Jules-Émile-Frédéric Massenet was born on 12 May 1842 in Montaud and died in Paris on 13 August 1912. He was six years old when his family moved to Paris in 1848. He entered the Conservatoire at the age of eleven. He studied piano with Adolphe Laurent, and won a first prize in piano in 1859 and a first prize in counterpoint in 1863. Massenet won the Grand Prix de Rome in 1863 with his cantata David Rizzio, then was admitted to the Villa Medici. There he met Franz Liszt. They became friends, and Liszt entrusted him with several pupils. Among them, his future wife: Louise-Constance known as "Ninon" de Gressy.

Massenet returned to Paris in 1867 and had his opera La Grand-Tante performed. His first successes came with the symphonic suite Pompeia, the oratorio Marie-Madeleine in 1873, and the operas Don César de Bazan and Le Roi de Lahore. His successes were later repeated with Manon, premiered at the Opéra-Comique in 1884; Werther, composed in 1886 and premiered in Vienna in 1892; Don Quichotte, premiered in Monaco in 1910.

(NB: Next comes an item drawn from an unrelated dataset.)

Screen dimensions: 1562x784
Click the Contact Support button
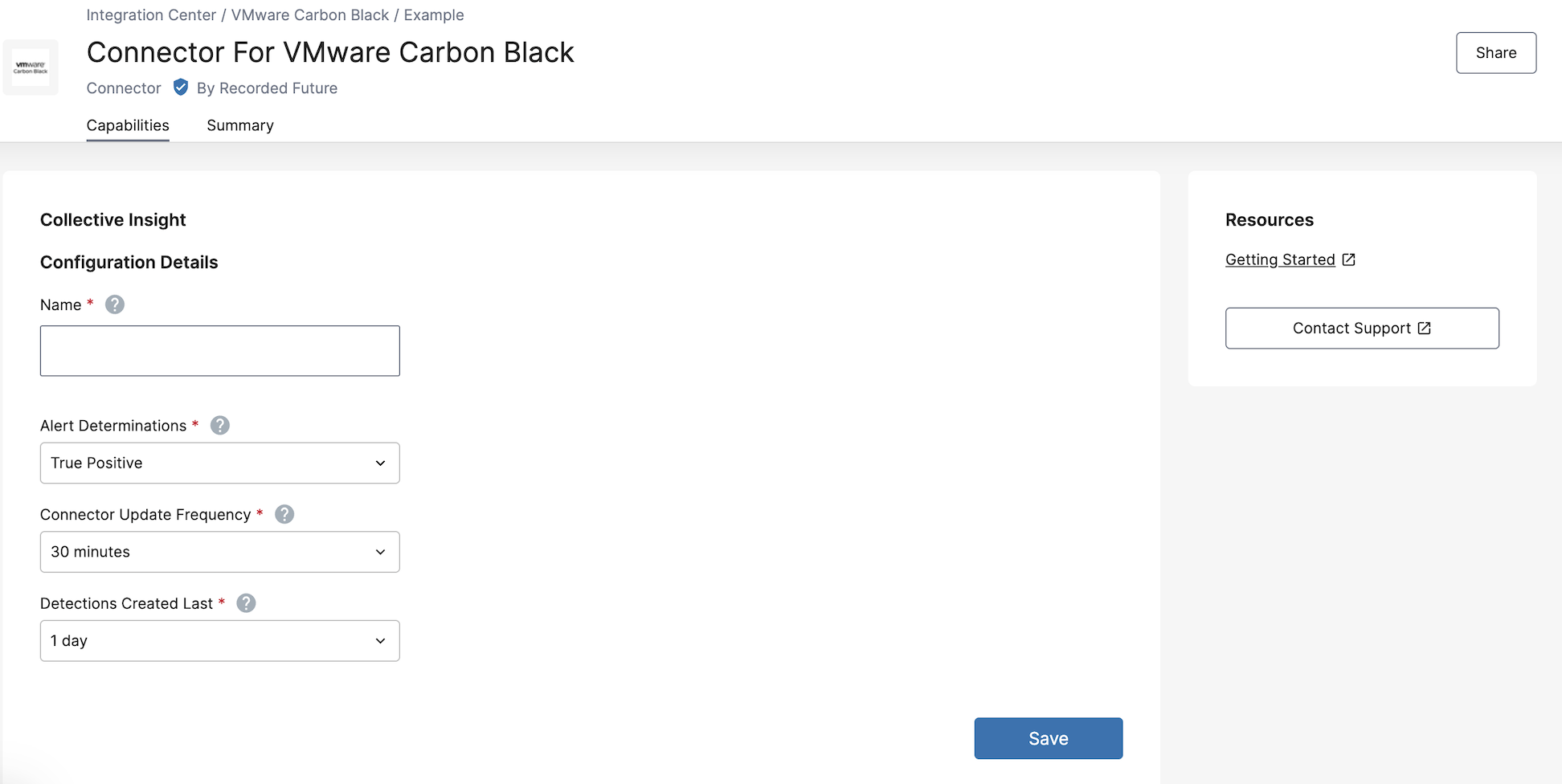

Appointed professor of composition at the Conservatoire in 1878, Massenet's students included Alfred Bruneau, Gustave Charpentier, Ernest Chausson, Georges Enesco, Henry Février, Reynaldo Hahn, Charles Koechlin, Albéric Magnard, Max d'Ollone, Gabriel Pierné, Henri Rabaud and Florent Schmitt. At the age of thirty-six, he entered the Académie des beaux-arts. He is the youngest of the academicians.